L’autoroute nous permet de nous caler à 100 kmh avec Ian pour ouvrir les gaz comme des gorets et comparer nos machines. Sur les premiers deux cent mètres les deux bécanes se tiennent et puis la Vstrom passe devant et continue d’accélérer jusqu’au moment où tu regardes le joli compteur et tu t’affoles sur les chiffres affichés ! L’efficacité du saute vent est réelle, aucune turbulence même à vitesse soutenue ce qui permet d’envisager des parties d’autoroutes sans crucifixion.

Sous le patronage de Jean-Marc aka J2M, nous voilà en route pour les routes du Vexin et le village de Giverny. La VStrom est un pur plaisir, ça enquille les virages, ça sort de courbe sur le couple, ça pardonne les freinages tardifs sans bouger d’un poil et tout ça est tellement sécurisant que tu te surprends à envoyer du bois alors que sur ces mêmes routes en Harley je resterai en mode poireau.

On profite d’un arrêt pour régler les suspensions en mode plus souple afin d’épargner notre digne fessier et le tout en 30 secondes avec la molette magique.

Rien de tel que de comparer et me voilà donc sur l’antique Africa Queen de 1996. Bon là tu sens que ça va moins le faire du point de vue freinage et relance mais l’ancêtre a encore de beaux reste et n’est pas totalement ridicule face aux deux jeunesses et puis surtout tu es sur une moto mythique, une légende qui a permis aux trails de gagner leur lettre de noblesse. La comparaison serait irrévérencieuses voir abracadabrantesque mais la ballade bien sympa même si moins joueuse et soutenue.

Passons à la Tiger 800 de chez Triumph qui selon J2M possède le moteur le plus noble et rageur. L’assise est plus confortable mais il faut l’avouer à part l’Africa qui a une selle sur mesure les deux trails ne se distinguent pas par le moelleux de leur assise que l’on qualifiera de ferme. La hauteur de selle est plus basse sur ce modèle mais suite à une option si non elle est entre 840 et 860 mm.
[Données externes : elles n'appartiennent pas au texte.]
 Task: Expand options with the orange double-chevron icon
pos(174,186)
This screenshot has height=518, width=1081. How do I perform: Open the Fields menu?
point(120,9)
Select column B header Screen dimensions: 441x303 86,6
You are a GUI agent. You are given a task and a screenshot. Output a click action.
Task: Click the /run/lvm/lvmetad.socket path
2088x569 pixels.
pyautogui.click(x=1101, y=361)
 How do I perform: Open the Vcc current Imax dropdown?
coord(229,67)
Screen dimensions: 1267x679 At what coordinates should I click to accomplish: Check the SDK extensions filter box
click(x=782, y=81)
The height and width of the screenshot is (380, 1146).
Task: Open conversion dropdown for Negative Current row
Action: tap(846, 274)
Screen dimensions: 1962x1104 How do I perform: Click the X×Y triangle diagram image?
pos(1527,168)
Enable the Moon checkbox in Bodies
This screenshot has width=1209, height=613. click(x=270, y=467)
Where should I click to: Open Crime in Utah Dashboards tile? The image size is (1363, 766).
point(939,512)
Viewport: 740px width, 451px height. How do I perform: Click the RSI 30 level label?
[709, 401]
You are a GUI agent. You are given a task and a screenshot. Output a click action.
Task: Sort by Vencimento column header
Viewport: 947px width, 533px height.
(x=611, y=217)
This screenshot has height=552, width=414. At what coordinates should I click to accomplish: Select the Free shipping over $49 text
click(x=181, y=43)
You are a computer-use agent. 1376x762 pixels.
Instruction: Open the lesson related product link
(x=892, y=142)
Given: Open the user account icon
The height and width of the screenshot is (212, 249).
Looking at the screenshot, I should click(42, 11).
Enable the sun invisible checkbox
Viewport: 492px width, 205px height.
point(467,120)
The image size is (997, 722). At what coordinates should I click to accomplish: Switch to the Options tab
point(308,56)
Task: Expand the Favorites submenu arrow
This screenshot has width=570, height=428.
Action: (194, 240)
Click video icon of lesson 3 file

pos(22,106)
Passons au moteur ! Autant le 1200 srambler de chez Triumph avait du souffle et du coffre autant sur celle –là je cherche la 7 ème vitesse  à 80 kmh !
En fait ce moteur n’est pas fait pour moi, là où le Vstrom donne de la voix et de la puissance, le Triumph semble hurler « passes une vitesse ! ». Le son tient plus d’un sifflement aigu que de la mélodie mécanique et il faut se forcer pour rester sur la même rapport et essorer la poignée de gaz. Alors là en effet la Triumph continue à siffler tout en accélérant mais tout cela est bien m’est bien moins agréable que le moteur de la Vstrom qui bénéficie  d’une sonorité plus agréable et d’un meilleur étagement de boite et de couple.

En chemin

Bien oui moi qui en Harley sort les deux jambes sur un rond point en temps de pluie on a un petit peu roulé sur des chemins pour se faire un début d’idée. Alors sans traction control et en mode A je ne fais pas le malin car je sens bien le cul de la moto projeter les pierres et chercher l’adhérence. En testant avec la position 3 du traction control on a un sentiment de sécurité ça gigote beaucoup moins de l’arrière ! J’ai demandé conseil chez Suzuki et leur réponse a éclairé mon ignorance de la conduite off road :

Contrôle de traction :

Lorsque l’on s’engage en off-road, il est souvent recommandé de désactiver le contrôle de traction, afin d’autoriser la gestion de la glisse du pneu arrière et d’éviter de trop nombreuses entrées en action du système (sur les surfaces les plus glissantes). Bien évidemment, tout dépend du niveau du pilote comme du terrain pratiqué (un débutant s’aventurant sur un chemin de traverse sera bien content de ne pas avoir à gérer l’adhérence de l’arrière et sera certainement rassuré de pouvoir conserver sa moto en ligne…). C’est d’autant plus vrai si l’on change la monte pneumatique d’origine pour des gommes plus adaptées (pneus à crampons) où le contrôle de traction ne permettra pas d’exploiter le potentiel d’adhérence et donc le dynamisme de la moto.

Modes moteur :

Il s’agit là avant tout d’un feeling que ressentira le pilote. Plus celui-ci sera aguerri, plus il optera pour une réponse franche et directe de l’accélérateur (mode A). Si le pilote préfère davantage de douceur et de progressivité à la commande des gaz, il pourra s’orienter vers le mode B ou le C, le plus doux (je rappelle que les trois modes moteur agissent uniquement sur la gestion de distribution des gaz et non sur une cartographie de puissance).

 

 

 

 

Conclusion

J’ai apprécié cette Vstrom qui sait se faire oublier pour permettre de profiter de la route avec son moteur souple mais qui garde une bonne vivacité, un embrayage doux comme un vin de Loire et une conduite aussi irréprochable que celle d’un jésuite dans un bordel.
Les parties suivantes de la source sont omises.